Table 9 displays the response function material removal rate’s ANOVA results. This analysis is performed with a 95% degree of confidence and a 5% level of significance. Table 9 analysis shows that the generated second-order response function is fairly suitable because the F computed value is greater than the F-table value (F0.05, 14, 14 = 144.41). When considering the cut’s depth (1 mm) held constant, the contour and surface plots illustrated in Fig. 13 show the impact of feed velocity and cutting speed on the rate of material removal. Considering the cut’s depth (1 mm) held constant, the contour and surface plots illustrate the impact of feed velocity and cutting speed on the rate of material removal. Figure 13a contour plots demonstrate that the Material Removal Rate (MRR) increases with both cutting speed and feed rate at a fixed depth of cut (1 mm). The contour orientation suggests that feed rate has a greater impact than cutting speed. When both parameters are optimized, the MRR is maximum; when feed and speed are low, the MRR is lowest. Productivity is therefore increased by raising feed rate and cutting speed; nevertheless, optimization is necessary to balance MRR with tool life and surface quality. Figure 13b 3D surface plots demonstrate that MRR rises linearly with both cutting speed and feed rate at a constant depth of cut (1 mm), with feed rate exerting a greater influence. High feed and speed yield the maximum MRR, whereas low feed and speed yield the lowest.

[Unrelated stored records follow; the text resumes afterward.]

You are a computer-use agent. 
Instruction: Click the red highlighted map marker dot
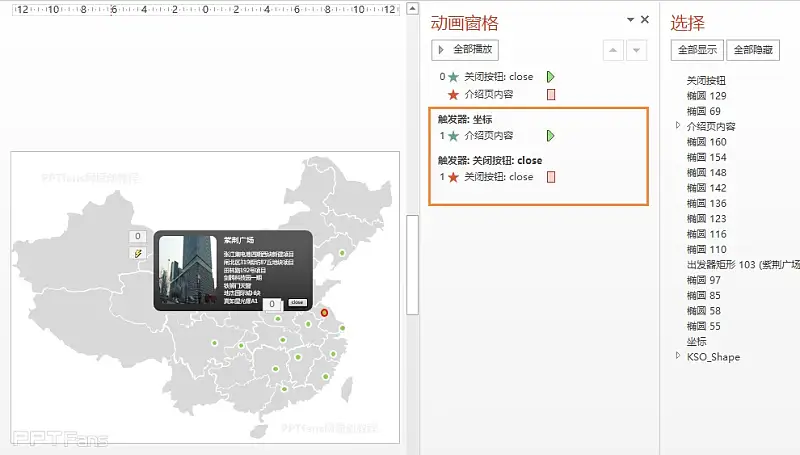click(x=324, y=313)
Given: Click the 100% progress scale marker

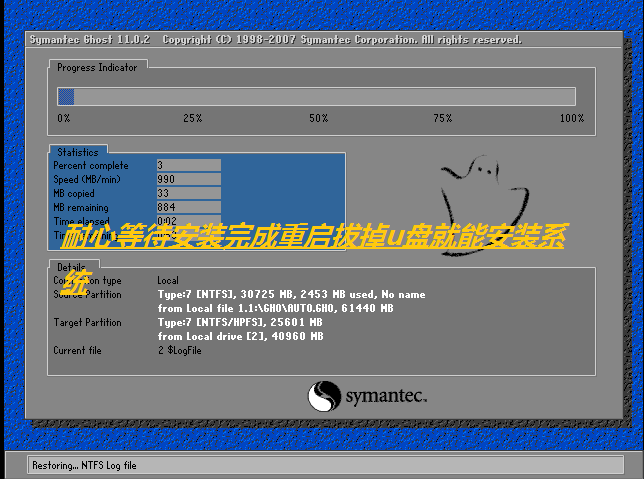Looking at the screenshot, I should [571, 118].
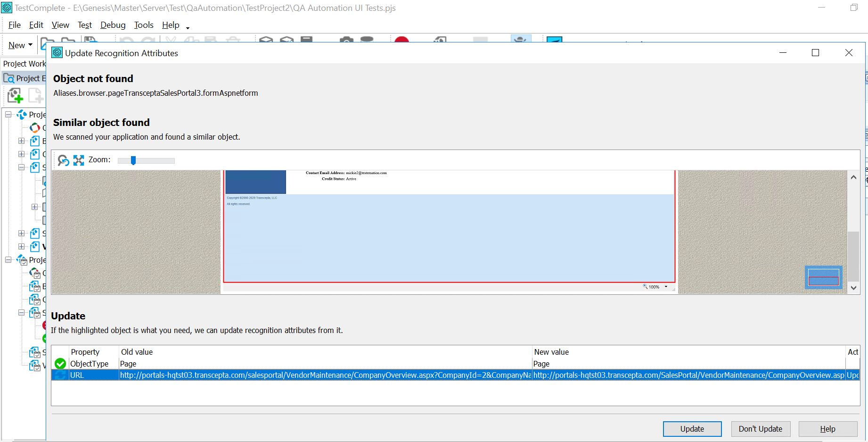Open the New dropdown in the toolbar
The image size is (868, 442).
tap(20, 45)
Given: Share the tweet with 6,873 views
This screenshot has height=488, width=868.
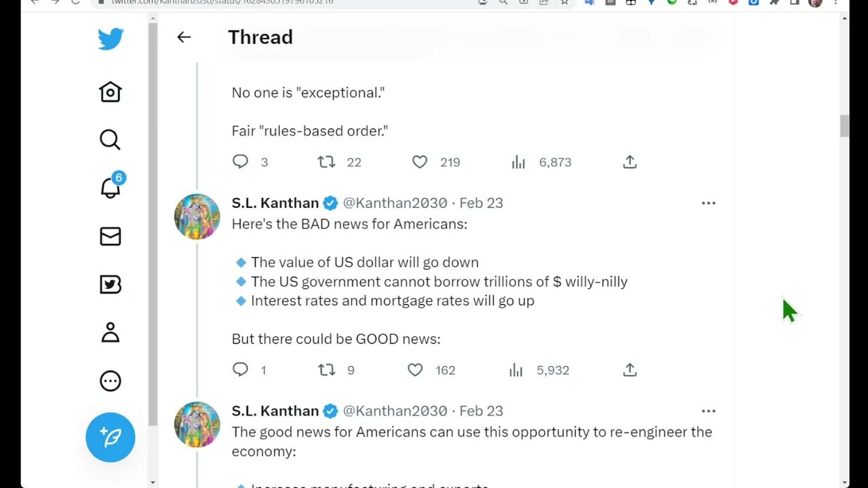Looking at the screenshot, I should 630,162.
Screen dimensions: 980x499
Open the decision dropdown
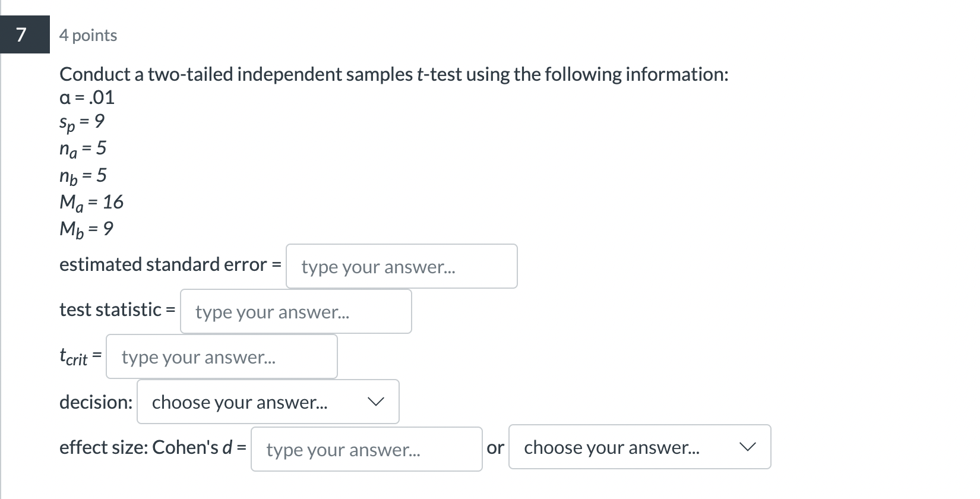click(x=267, y=402)
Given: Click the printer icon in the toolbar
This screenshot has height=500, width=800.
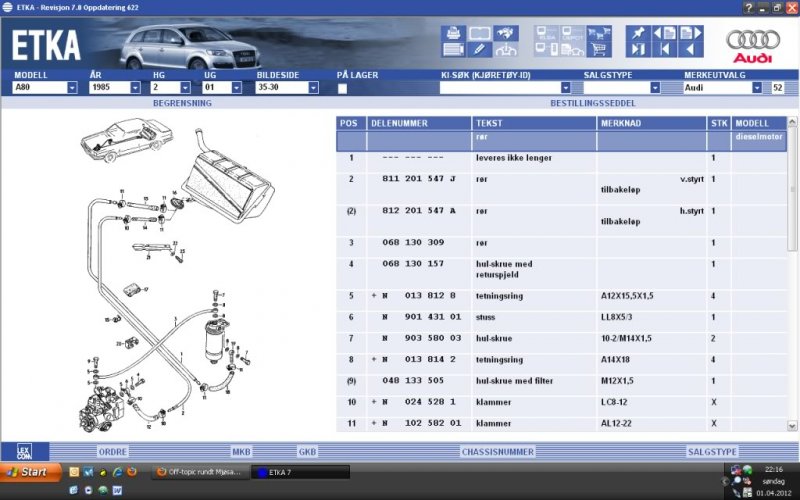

This demonstrates the necessity of optimizing parameters to balance productivity, tool life, and surface quality by confirming a direct proportional link.
Surface roughness
The effectiveness of milling is greatly enhanced by a finally milled surface with improved surface roughness, which also increases corrosion resistance, creep life, and fatigue strength. Moreover, surface roughness influences a number of functional characteristics, including wear, heat transmission, light reflection, surface friction caused by contact, lubricant dispersion, coating efficiency, and fatigue life. Consequently, a thorough analysis of the surface roughness following end milling under prepared Neem oil conditions has been covered. Taking into account the experiment results displayed in Figs. 14, 15, and 16, the values with the lowest surface roughness were obtained using a produced Neem oil that employed MQL at a depth of cut of 1 mm, a cutting speed of 100 m/min, and a feed velocity of 200 mm/min. This is because superior cutting conditions have been achieved by lower cutting speeds, faster feed velocities, and reduced cutting depth of cuts. Thermal damage is less likely, and the surface quality is enhanced while cutting at lower speeds since the cutting tool generates less heat. Increasing feed velocities can help improve chip evacuation, smooth down the surface, and reduce cutting forces.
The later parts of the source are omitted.